During the news conference, the UEFA chief offered his theory of the key to Blatter's longevity in office. "FIFA allows some people to survive, so they're scared to go against the system. It pays for their travel." Platini also said "a majority" of UEFA associations would be voting for Ali.
Nevertheless, a loss for Blatter would be far from certain, a possibility Platini acknowledged. Despite the outcry by a number of delegates from larger soccer associations, each of the 209 FIFA members receive only one vote, and it's difficult to know which way many of the smaller associations would go.
Still, Blatter could opt to postpone the election in the hope that the controversy cools down.
It was not just soccer insiders who were decrying Blatter on Thursday. Credit card giant Visa Inc. became the loudest voice among a group of FIFA sponsors to criticize the organization. In a statement, the company said it would "reassess our partnership" if "swift and immediate steps to address these issues" weren't taken. It did not mention Blatter specifically.

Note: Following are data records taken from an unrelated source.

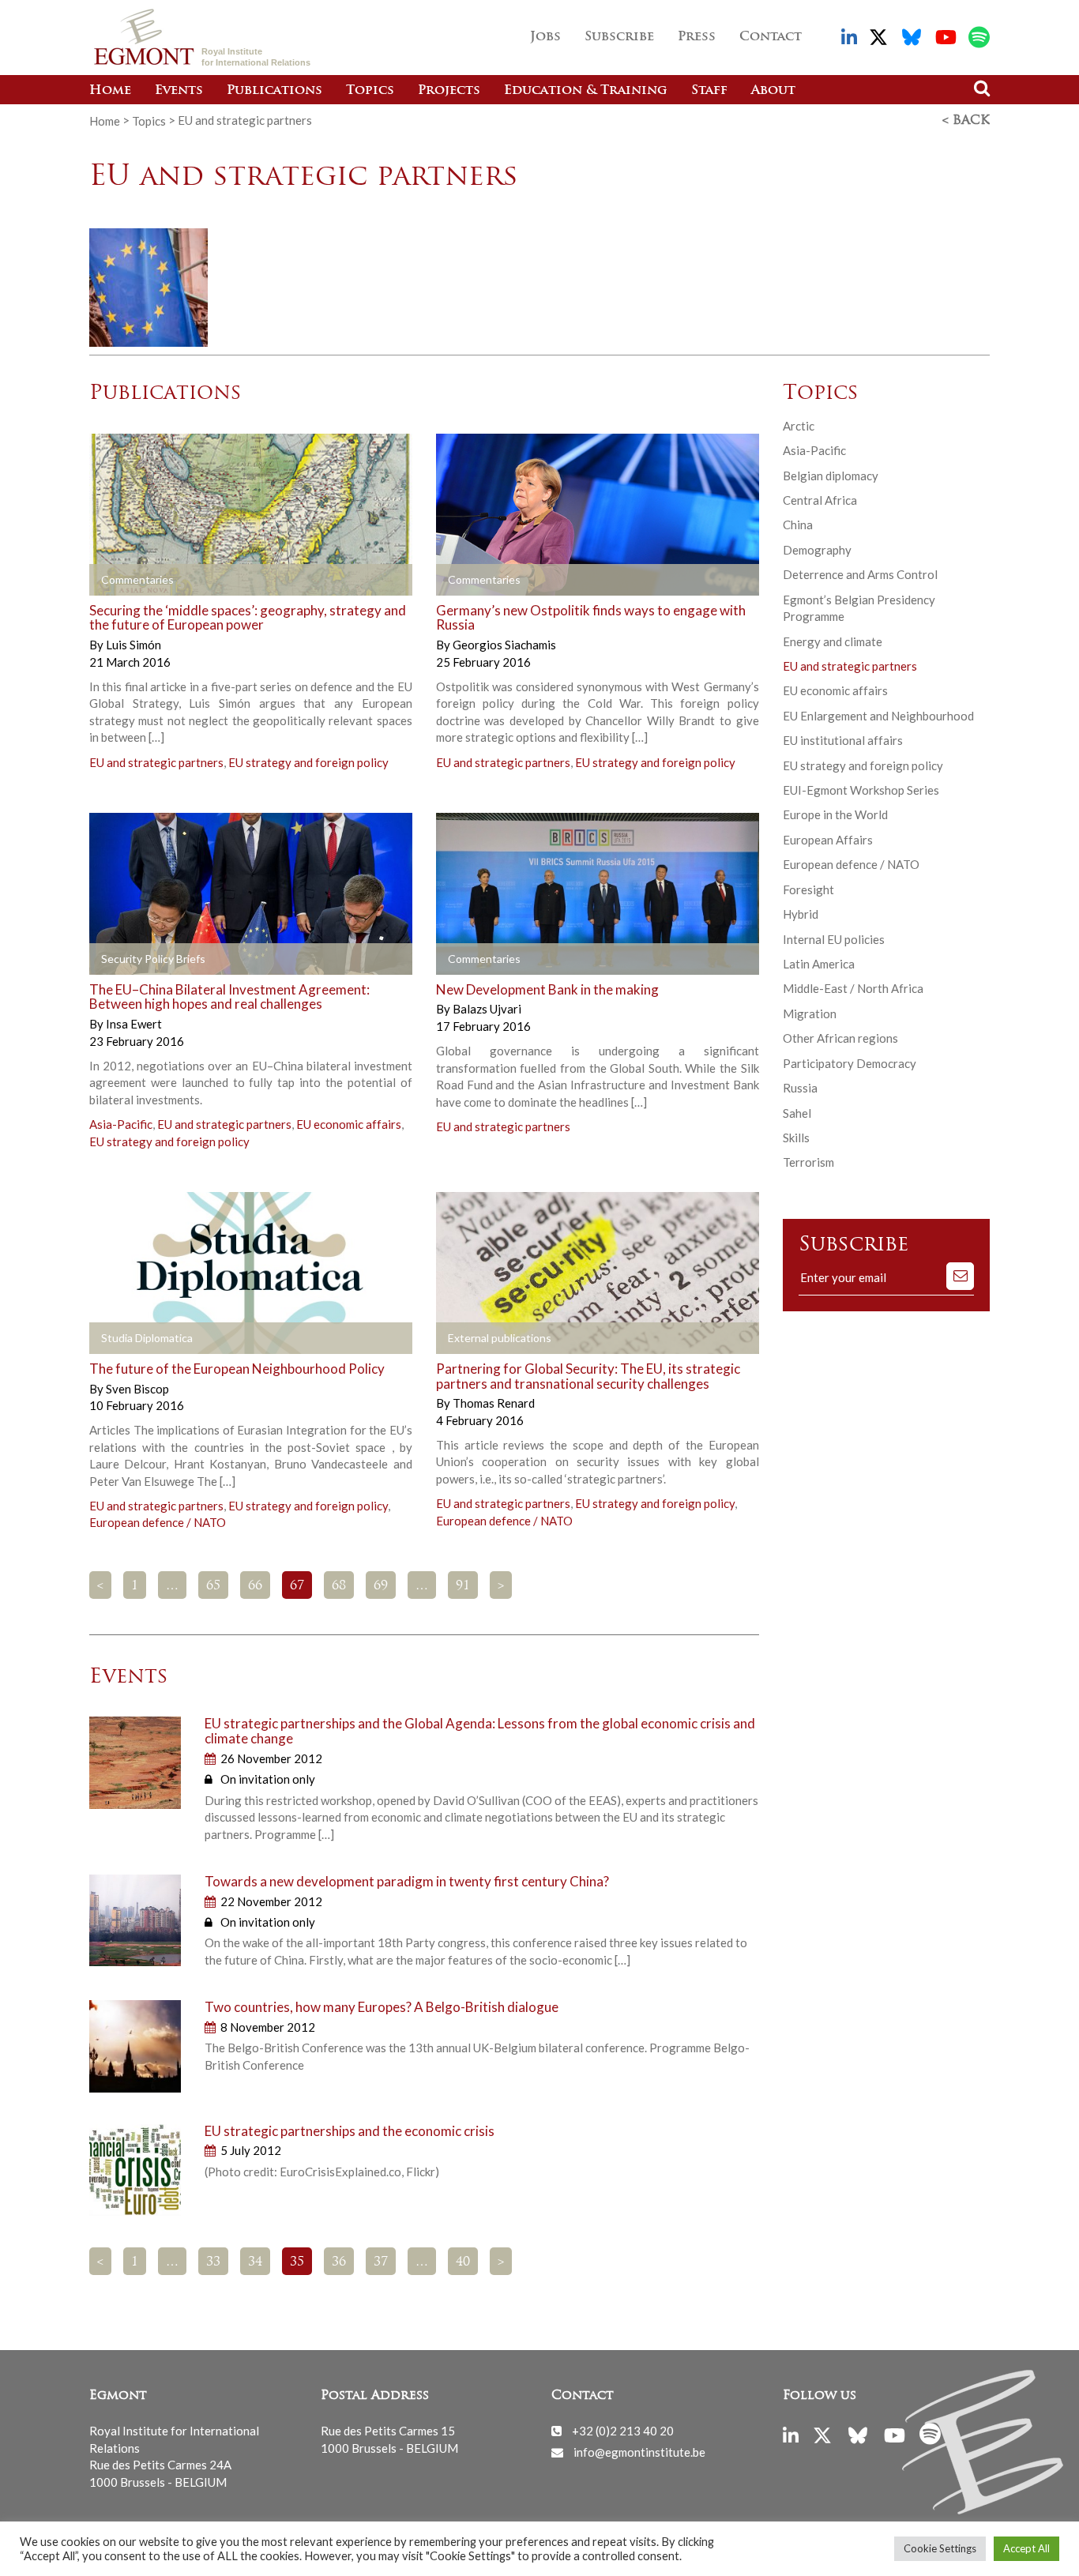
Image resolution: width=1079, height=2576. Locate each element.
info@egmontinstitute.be (639, 2452)
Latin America (819, 964)
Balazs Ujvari (487, 1009)
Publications (274, 91)
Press (697, 37)
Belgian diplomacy (830, 475)
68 (339, 1586)
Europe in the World (835, 814)
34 (255, 2262)
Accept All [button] (1026, 2548)
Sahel (797, 1113)
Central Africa (820, 500)
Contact (770, 37)
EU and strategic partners (156, 762)
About (773, 91)
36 (339, 2262)
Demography (817, 550)
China (798, 524)
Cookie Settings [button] (940, 2548)
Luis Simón (133, 644)
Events (179, 91)
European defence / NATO (157, 1522)
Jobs (545, 37)
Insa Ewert (134, 1024)
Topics (370, 91)
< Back (966, 121)
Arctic (798, 426)
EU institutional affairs (843, 740)
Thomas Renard (494, 1403)
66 (255, 1586)
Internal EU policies (834, 939)
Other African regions (840, 1038)
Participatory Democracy (849, 1063)
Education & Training (585, 91)
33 (213, 2262)
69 (381, 1586)
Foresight (808, 889)
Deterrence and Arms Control (860, 574)
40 (463, 2262)
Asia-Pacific (120, 1124)
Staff (709, 91)
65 (213, 1586)
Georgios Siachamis (504, 644)
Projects (449, 91)
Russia (800, 1088)
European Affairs (828, 840)
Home (110, 91)
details (134, 579)
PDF (134, 959)
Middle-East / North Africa (853, 988)
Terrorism (808, 1162)
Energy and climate (832, 641)
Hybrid (800, 914)
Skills (796, 1137)
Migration (810, 1013)
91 (463, 1586)
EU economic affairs (348, 1124)
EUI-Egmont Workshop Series (861, 790)
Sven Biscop (137, 1389)
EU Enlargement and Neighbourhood (878, 716)
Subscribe (619, 37)
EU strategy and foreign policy (308, 762)
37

The FIFA chief did get support from one corner of the soccer world when the Asian football association expressed its preference that the Friday vote go ahead as planned.
The news also took a geopolitical turn, as Russian President Vladimir Putin described the investigations as "yet another evident attempt to derail Mr. Blatter's reelection."
Putin also suggested that the U.S.-led arrests had an ulterior motive -- to throw into question Russia's hosting of the 2018 World Cup.
Zeitchik reported from Zurich and Mai-Duc from Los Angeles. Times staff writer Kevin Baxter contributed to this report.